Merende senza imballaggi, latte e frutta con bicchieri riutilizzabili, orto e giardino: ogni gesto quotidiano insegna ai piccoli alunni a prendersi cura dell’ambiente.
Nel cuore di Velletri, il plesso di Colle Perino continua a distinguersi come Green School, trasformando la quotidianità scolastica in un laboratorio concreto di sostenibilità.

In queste settimane gli alunni sono impegnati nel pilastro dei rifiuti. Il lunedì e il mercoledì portano a scuola due merende “sballate”, prive di incarto: frutta fresca, contenitori riutilizzabili e scelte semplici ma consapevoli che riducono gli imballaggi.
L’educazione ambientale, però, non si limita ai buoni propositi. Ogni giorno, con il supporto delle collaboratrici scolastiche, i bambini assistono alla pesatura dei sacchi dei rifiuti tramite una bilancia digitale. I dati vengono registrati su apposite griglie e ogni classe, a rotazione, monitora per un’intera settimana la quantità di rifiuti prodotti. I numeri diventano così strumento di osservazione, confronto e crescita.

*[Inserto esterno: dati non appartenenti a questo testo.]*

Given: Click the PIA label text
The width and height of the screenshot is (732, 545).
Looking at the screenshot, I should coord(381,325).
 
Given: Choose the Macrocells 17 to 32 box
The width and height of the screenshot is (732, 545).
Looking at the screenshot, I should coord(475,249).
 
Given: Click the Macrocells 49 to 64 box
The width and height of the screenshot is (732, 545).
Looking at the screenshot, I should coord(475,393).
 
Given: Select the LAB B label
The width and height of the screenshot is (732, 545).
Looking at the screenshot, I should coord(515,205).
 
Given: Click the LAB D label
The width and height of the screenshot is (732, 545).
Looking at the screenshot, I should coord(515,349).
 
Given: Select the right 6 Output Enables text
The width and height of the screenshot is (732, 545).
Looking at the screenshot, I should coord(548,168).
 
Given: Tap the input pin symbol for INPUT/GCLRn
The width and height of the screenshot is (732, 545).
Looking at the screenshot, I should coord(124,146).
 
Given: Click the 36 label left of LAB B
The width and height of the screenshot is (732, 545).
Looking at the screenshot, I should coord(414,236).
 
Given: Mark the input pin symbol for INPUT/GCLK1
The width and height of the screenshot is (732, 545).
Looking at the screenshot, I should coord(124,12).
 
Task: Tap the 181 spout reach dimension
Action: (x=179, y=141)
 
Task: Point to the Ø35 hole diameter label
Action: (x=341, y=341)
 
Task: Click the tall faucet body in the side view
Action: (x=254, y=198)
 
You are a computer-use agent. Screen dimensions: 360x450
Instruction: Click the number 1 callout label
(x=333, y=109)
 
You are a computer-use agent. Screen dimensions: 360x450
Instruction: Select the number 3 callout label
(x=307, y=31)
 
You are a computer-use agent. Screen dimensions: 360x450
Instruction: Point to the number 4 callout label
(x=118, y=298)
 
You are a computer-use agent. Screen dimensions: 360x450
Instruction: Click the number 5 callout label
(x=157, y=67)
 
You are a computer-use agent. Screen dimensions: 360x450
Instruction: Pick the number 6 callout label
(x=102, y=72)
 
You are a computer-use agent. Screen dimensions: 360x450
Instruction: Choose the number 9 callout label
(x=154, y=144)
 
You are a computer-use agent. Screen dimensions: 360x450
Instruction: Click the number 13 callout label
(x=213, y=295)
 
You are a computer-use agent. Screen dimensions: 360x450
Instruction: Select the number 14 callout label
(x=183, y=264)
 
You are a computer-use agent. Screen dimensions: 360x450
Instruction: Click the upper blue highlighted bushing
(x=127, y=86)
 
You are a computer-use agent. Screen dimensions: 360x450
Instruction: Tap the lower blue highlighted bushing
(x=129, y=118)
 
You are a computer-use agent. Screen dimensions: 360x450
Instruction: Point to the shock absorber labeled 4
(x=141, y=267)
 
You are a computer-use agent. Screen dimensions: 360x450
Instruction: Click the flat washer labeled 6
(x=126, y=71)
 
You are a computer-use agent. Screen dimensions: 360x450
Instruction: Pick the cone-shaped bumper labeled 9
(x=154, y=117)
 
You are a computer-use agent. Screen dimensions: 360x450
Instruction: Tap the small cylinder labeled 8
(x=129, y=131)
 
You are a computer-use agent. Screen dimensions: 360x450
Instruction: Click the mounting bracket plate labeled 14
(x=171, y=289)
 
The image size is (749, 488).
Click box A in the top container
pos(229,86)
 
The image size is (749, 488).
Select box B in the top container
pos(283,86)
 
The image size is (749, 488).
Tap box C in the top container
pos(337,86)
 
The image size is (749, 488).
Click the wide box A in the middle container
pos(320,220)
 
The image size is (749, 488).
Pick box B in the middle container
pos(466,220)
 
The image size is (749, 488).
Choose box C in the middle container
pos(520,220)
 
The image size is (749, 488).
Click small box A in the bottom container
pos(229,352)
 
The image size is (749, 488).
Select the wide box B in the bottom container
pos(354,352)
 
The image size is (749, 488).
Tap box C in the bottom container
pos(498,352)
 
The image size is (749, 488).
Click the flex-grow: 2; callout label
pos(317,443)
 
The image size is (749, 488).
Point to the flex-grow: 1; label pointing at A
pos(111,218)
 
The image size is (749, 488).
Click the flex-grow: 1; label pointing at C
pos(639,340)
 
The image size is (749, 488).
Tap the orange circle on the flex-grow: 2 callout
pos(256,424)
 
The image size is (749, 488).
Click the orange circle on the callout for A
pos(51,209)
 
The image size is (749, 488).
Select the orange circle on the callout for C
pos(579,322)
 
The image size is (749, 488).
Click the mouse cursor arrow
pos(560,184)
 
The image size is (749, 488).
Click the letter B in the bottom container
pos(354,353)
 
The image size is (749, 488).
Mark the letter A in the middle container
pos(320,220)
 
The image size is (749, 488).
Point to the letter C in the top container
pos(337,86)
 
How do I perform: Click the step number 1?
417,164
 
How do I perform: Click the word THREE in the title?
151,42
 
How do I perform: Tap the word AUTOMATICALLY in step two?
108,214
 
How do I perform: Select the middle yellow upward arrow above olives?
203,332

Un contributo importante arriva dal programma “Latte nelle scuole” e “Frutta e verdure nelle scuole”. Gli alunni portano da casa il bicchiere rigido riutilizzabile per il latte fresco distribuito a scuola e il cucchiaino in metallo per lo yogurt. La maggiore presenza di frutta ha favorito l’incremento della frazione organica, mentre merende senza incarto e strumenti riutilizzabili hanno determinato una sensibile diminuzione della carta e degli imballaggi.
I risultati parlano chiaro: nell’anno scolastico 2024/2025 il plesso ha registrato un risparmio del 20,04% nelle emissioni di CO₂. Un dato significativo, frutto di piccoli gesti quotidiani condivisi dall’intera comunità scolastica.

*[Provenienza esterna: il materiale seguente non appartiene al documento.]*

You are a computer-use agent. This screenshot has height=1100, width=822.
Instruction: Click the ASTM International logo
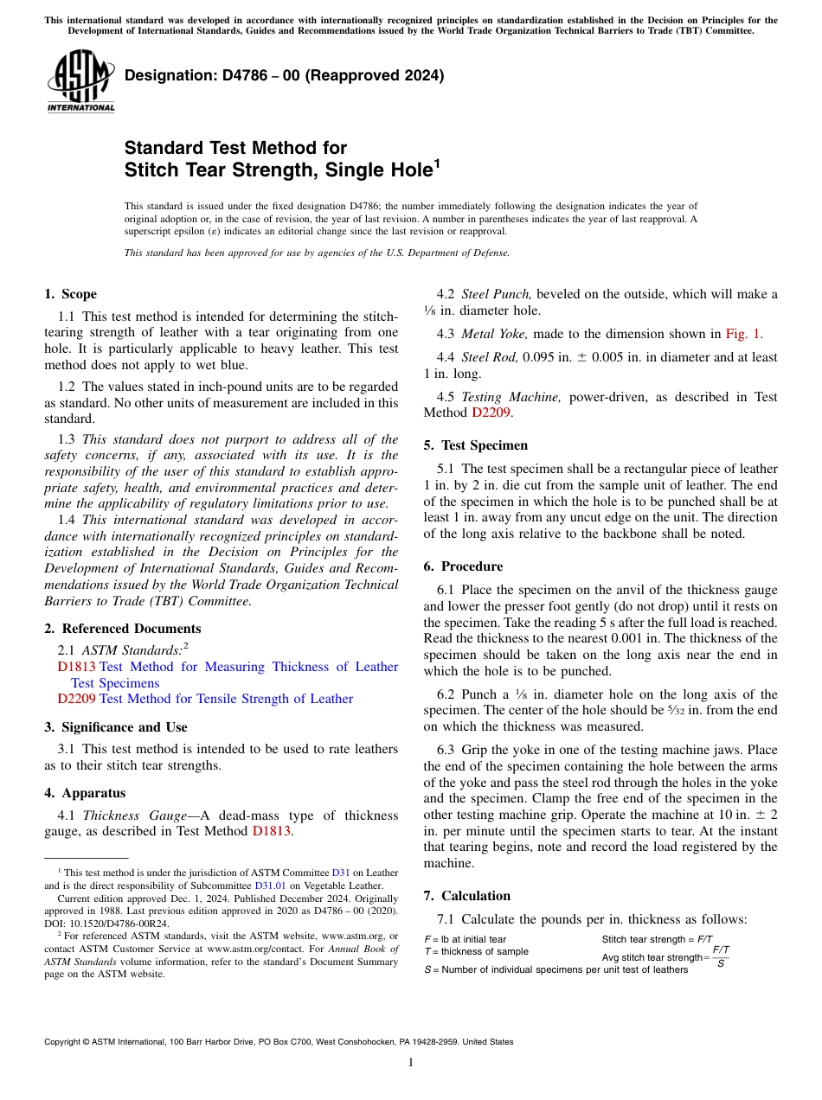pyautogui.click(x=80, y=81)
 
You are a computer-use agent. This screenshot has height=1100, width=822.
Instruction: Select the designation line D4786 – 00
pyautogui.click(x=284, y=75)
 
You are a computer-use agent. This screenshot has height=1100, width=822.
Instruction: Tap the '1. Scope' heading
pyautogui.click(x=70, y=294)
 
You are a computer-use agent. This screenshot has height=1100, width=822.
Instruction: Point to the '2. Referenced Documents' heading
pyautogui.click(x=122, y=629)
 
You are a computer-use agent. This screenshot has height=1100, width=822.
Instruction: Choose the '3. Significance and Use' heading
pyautogui.click(x=115, y=727)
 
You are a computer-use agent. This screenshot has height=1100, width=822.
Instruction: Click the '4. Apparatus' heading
pyautogui.click(x=85, y=793)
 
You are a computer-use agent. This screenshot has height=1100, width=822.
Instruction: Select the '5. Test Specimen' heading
pyautogui.click(x=475, y=445)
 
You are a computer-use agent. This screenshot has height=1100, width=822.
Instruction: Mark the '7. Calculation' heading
pyautogui.click(x=466, y=896)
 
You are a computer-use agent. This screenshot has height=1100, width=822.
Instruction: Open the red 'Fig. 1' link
pyautogui.click(x=742, y=334)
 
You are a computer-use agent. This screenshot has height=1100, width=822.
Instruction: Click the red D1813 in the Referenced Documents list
pyautogui.click(x=76, y=667)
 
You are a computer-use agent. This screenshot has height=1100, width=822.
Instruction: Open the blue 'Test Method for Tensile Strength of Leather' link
pyautogui.click(x=227, y=699)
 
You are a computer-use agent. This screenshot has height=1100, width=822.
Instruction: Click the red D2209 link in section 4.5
pyautogui.click(x=492, y=412)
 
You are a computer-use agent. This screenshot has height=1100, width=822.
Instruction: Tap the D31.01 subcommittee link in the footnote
pyautogui.click(x=267, y=886)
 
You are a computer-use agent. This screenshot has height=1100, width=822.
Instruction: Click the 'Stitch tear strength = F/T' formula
pyautogui.click(x=657, y=938)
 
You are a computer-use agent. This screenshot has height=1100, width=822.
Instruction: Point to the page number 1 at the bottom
pyautogui.click(x=411, y=1063)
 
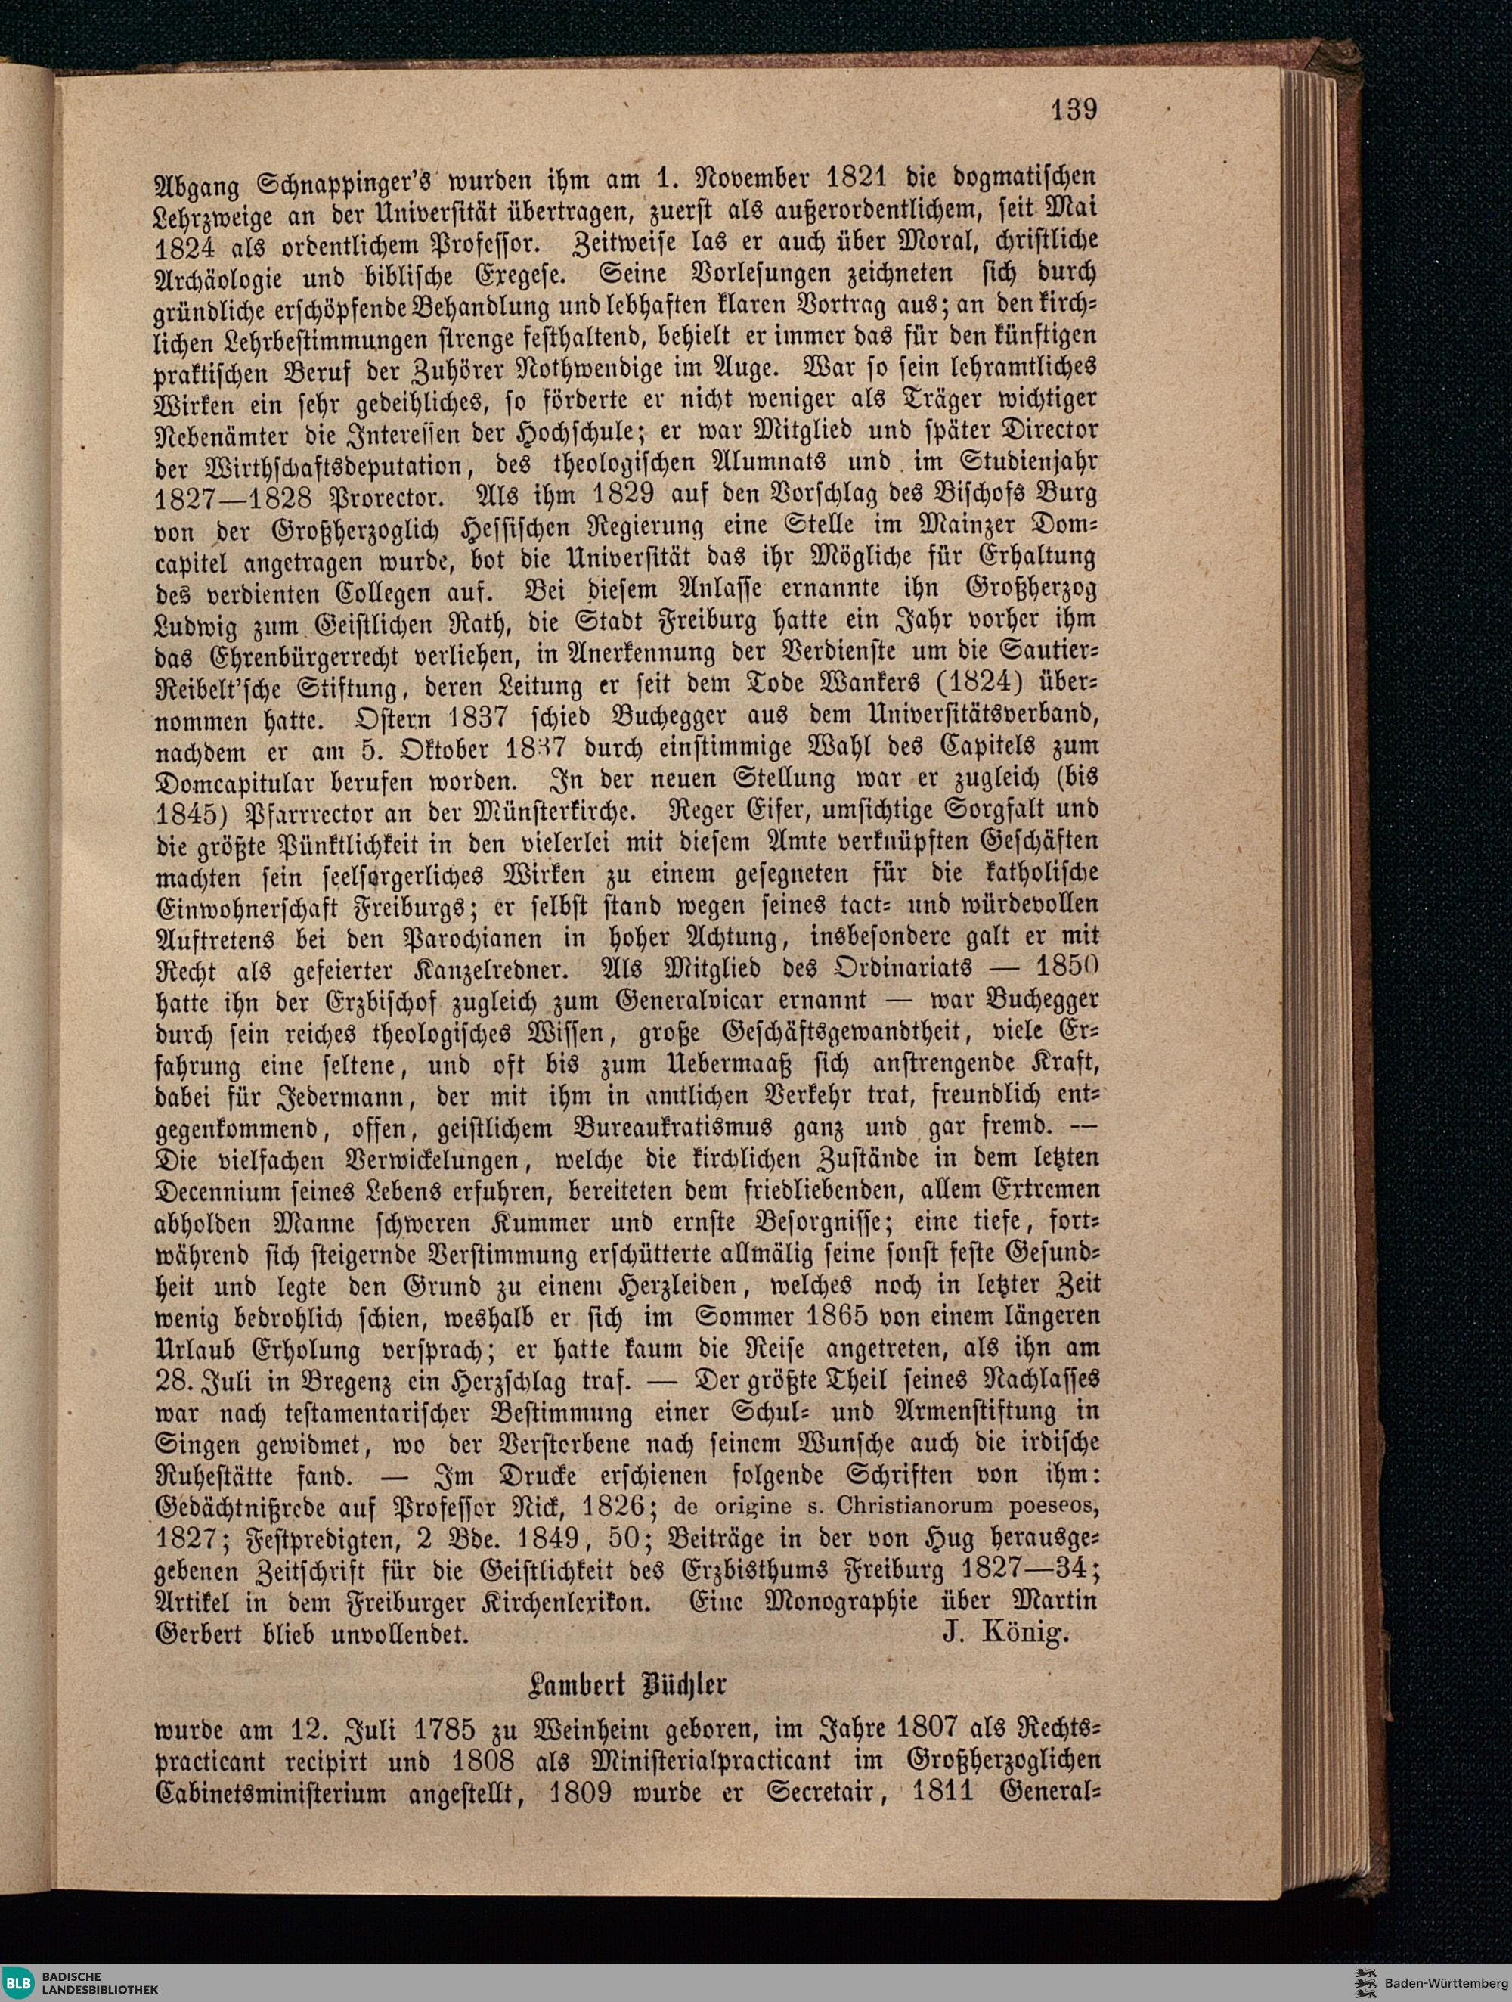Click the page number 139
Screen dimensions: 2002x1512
tap(1074, 110)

Concluso quasi il percorso sui rifiuti, sono già iniziate le attività del pilastro dell’acqua. I bambini stanno avviando le prime misurazioni attraverso la lettura periodica del contatore, registrando i dati su apposite griglie di monitoraggio, proprio come avviene per i rifiuti. A breve verranno installati i rompigetti sui rubinetti della scuola: i consumi saranno confrontati prima e dopo l’intervento per verificare concretamente il risparmio idrico.
Sempre vivo anche il pilastro della biodiversità. Il giardino della scuola è una vera aula a cielo aperto: qui crescono un Ginkgo biloba, un Quercus ilex, una Nandina domestica e tre Myrtus communis e saranno presto liberati dalle erbacce.

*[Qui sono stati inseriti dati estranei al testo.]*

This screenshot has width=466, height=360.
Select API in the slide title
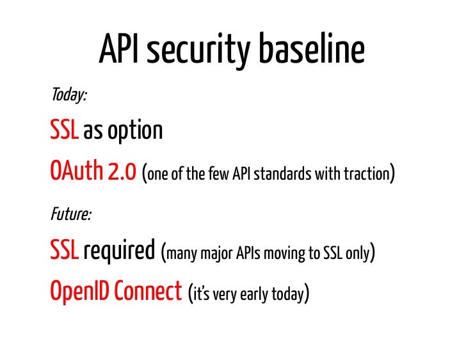point(120,50)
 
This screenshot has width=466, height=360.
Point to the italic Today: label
point(68,95)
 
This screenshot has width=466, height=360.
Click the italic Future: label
point(70,214)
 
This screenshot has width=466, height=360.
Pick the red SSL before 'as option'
point(65,131)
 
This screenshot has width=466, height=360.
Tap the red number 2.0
point(122,173)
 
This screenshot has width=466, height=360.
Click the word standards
point(282,175)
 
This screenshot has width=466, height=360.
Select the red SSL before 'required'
point(65,251)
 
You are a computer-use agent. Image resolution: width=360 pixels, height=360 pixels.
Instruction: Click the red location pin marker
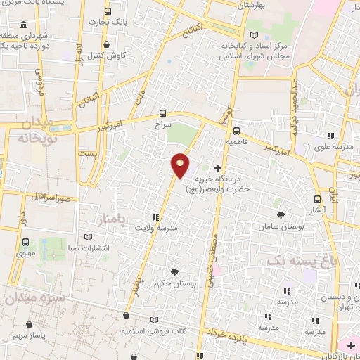(181, 165)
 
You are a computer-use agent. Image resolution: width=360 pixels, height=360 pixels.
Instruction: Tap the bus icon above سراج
(163, 112)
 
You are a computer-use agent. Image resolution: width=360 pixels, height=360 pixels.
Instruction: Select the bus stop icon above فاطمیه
(236, 130)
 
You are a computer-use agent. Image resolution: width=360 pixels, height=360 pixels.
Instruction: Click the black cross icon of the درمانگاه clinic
(217, 168)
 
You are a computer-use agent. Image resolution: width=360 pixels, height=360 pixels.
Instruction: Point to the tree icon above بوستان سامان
(281, 215)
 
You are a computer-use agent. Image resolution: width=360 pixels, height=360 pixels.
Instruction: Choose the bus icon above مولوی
(25, 240)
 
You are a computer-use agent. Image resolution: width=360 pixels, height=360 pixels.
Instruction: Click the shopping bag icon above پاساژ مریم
(30, 325)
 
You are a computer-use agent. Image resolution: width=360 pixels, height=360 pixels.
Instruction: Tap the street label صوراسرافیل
(53, 197)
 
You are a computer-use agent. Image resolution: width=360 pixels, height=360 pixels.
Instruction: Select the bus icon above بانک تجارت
(107, 12)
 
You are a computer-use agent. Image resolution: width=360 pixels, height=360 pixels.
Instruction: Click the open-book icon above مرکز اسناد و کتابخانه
(254, 35)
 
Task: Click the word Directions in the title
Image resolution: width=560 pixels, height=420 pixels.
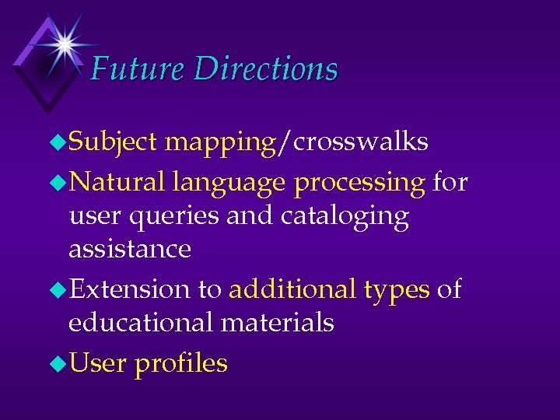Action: point(266,69)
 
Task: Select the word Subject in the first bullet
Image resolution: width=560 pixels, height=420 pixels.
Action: point(114,142)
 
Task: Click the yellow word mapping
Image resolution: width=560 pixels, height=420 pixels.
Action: point(221,142)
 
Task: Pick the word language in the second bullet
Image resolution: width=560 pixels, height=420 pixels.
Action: point(229,184)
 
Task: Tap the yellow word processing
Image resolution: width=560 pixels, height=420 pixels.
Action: point(359,184)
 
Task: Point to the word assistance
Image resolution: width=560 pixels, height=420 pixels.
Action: point(130,249)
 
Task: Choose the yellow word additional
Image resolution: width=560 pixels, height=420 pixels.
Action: point(292,289)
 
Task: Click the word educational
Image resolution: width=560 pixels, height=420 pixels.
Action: point(137,322)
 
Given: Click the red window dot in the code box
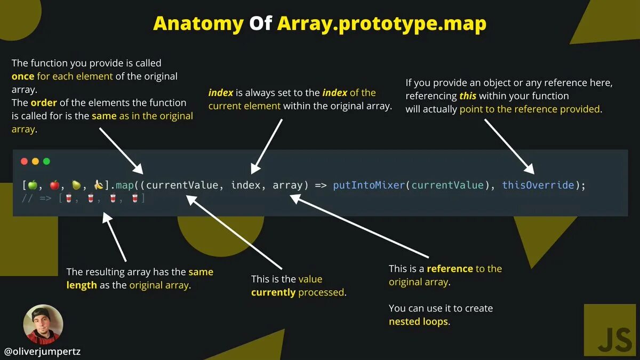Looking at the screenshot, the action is click(24, 161).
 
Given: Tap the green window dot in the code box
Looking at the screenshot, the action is click(46, 161).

Le postazioni di orto rialzato, aumentate da tre a quattro, sono state inaugurate in autunno con la semina del broccoletto quarantino e presto accoglieranno nuovi semi. I bambini osservano il terreno con impazienza, in attesa del primo germoglio: un’attesa che diventa lezione di cura, responsabilità e meraviglia.

Dalle merende senza incarto al bicchiere riutilizzabile, dalla pesatura dei rifiuti al risparmio idrico e fino alla cura dell’orto e del giardino, Colle Perino dimostra che la sostenibilità non è solo un argomento da studiare, ma uno stile di vita da praticare ogni giorno.